WORK ORDER:
Under this line are the records; repeat exactly the lines starting at the one containing "You are a GUI" and ending at the one containing "Open the Select Mode dropdown", omitting pictures.

RECORD SET:

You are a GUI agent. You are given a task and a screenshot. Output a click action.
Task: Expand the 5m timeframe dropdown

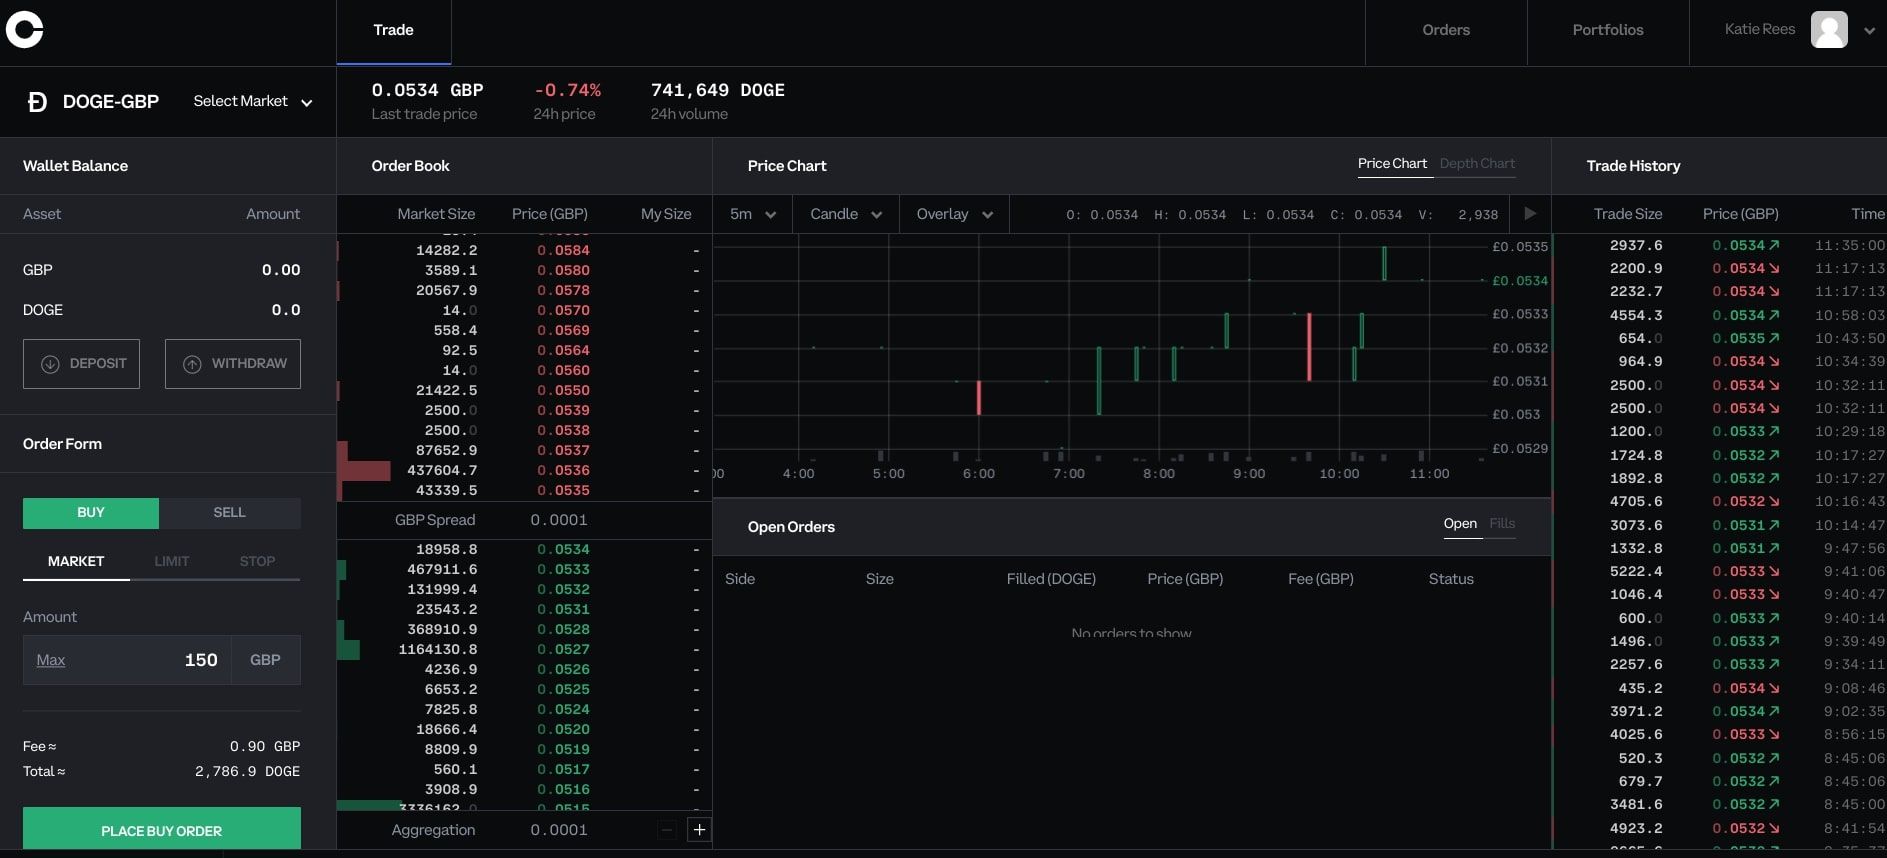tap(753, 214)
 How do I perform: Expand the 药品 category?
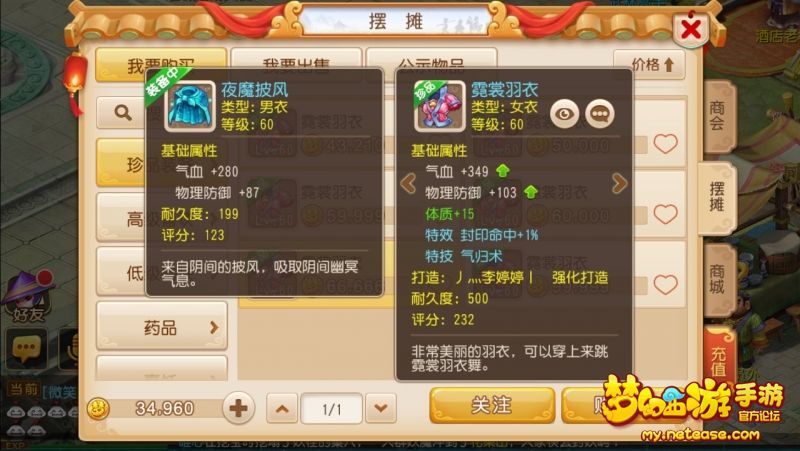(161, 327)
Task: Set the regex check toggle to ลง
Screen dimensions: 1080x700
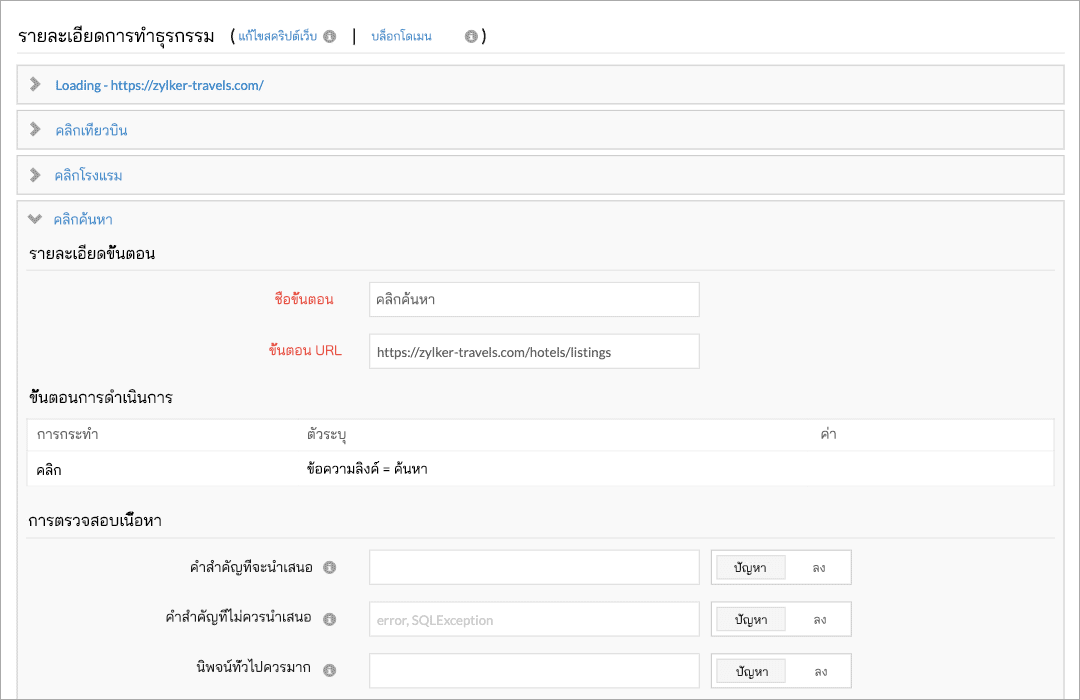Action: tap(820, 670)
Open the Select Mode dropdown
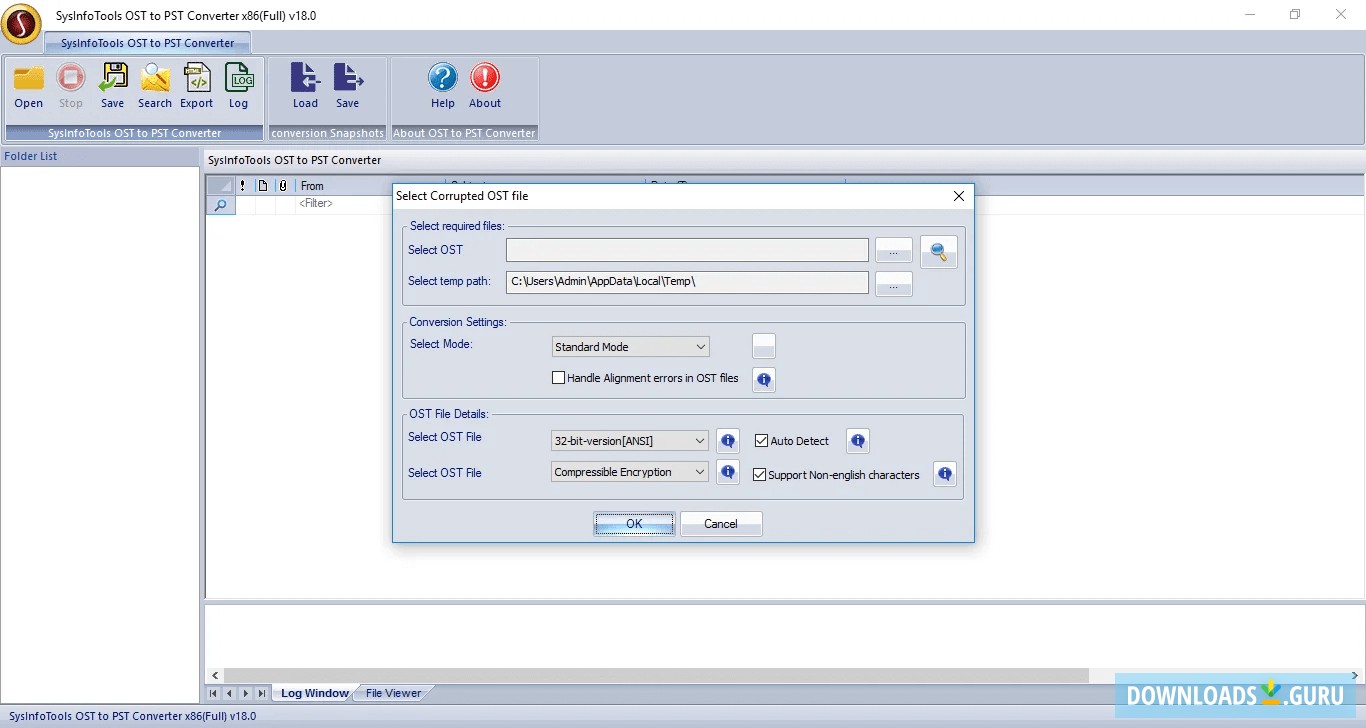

...

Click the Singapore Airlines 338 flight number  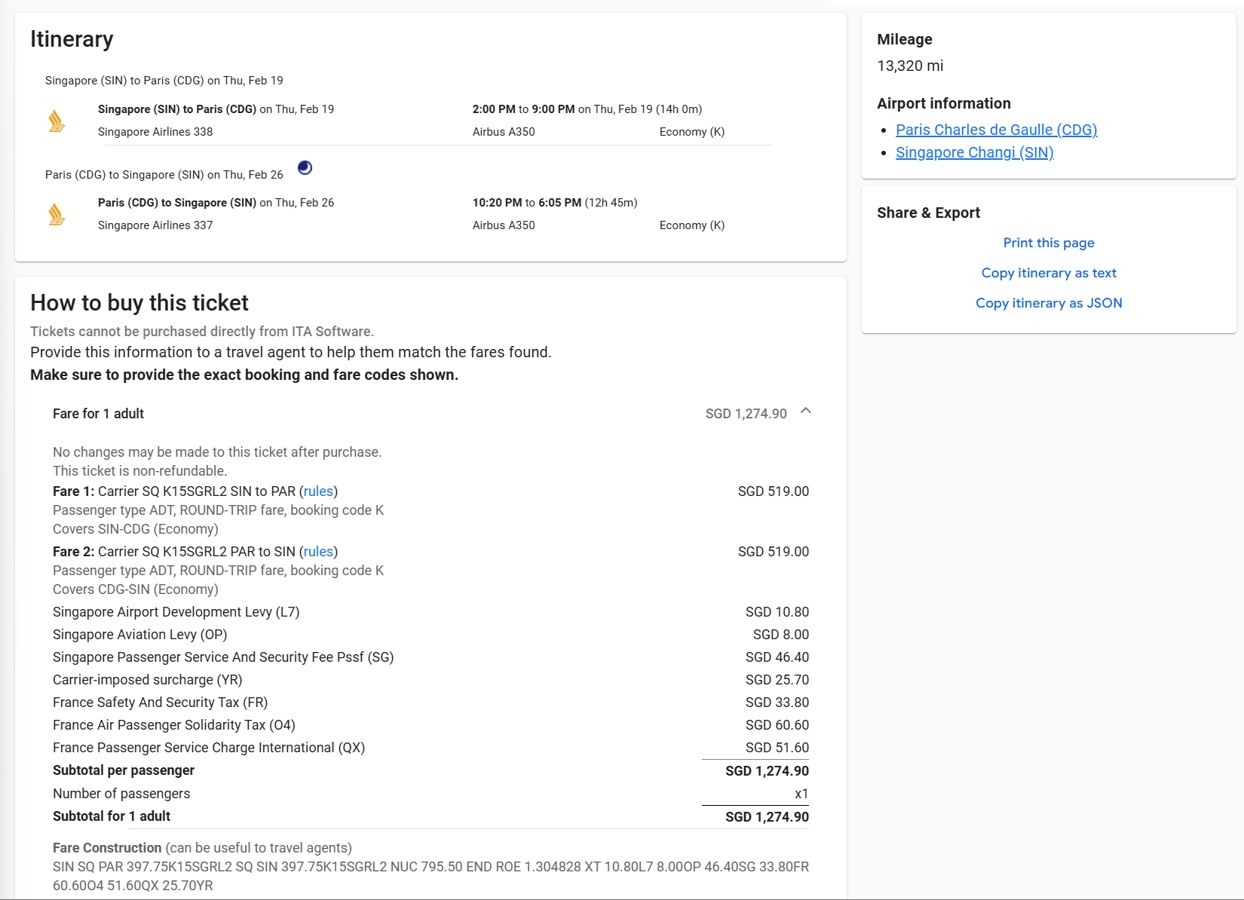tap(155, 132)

RESULT OF THE EXERCISE:
You are a GUI agent. You are given a task and a screenshot. Output a click action.
Task: Expand the 5m timeframe dropdown

tap(753, 214)
 How do I perform: Expand the 药品 category?
(161, 327)
Task: Set the regex check toggle to ลง
Screen dimensions: 1080x700
Action: tap(820, 670)
Open the Select Mode dropdown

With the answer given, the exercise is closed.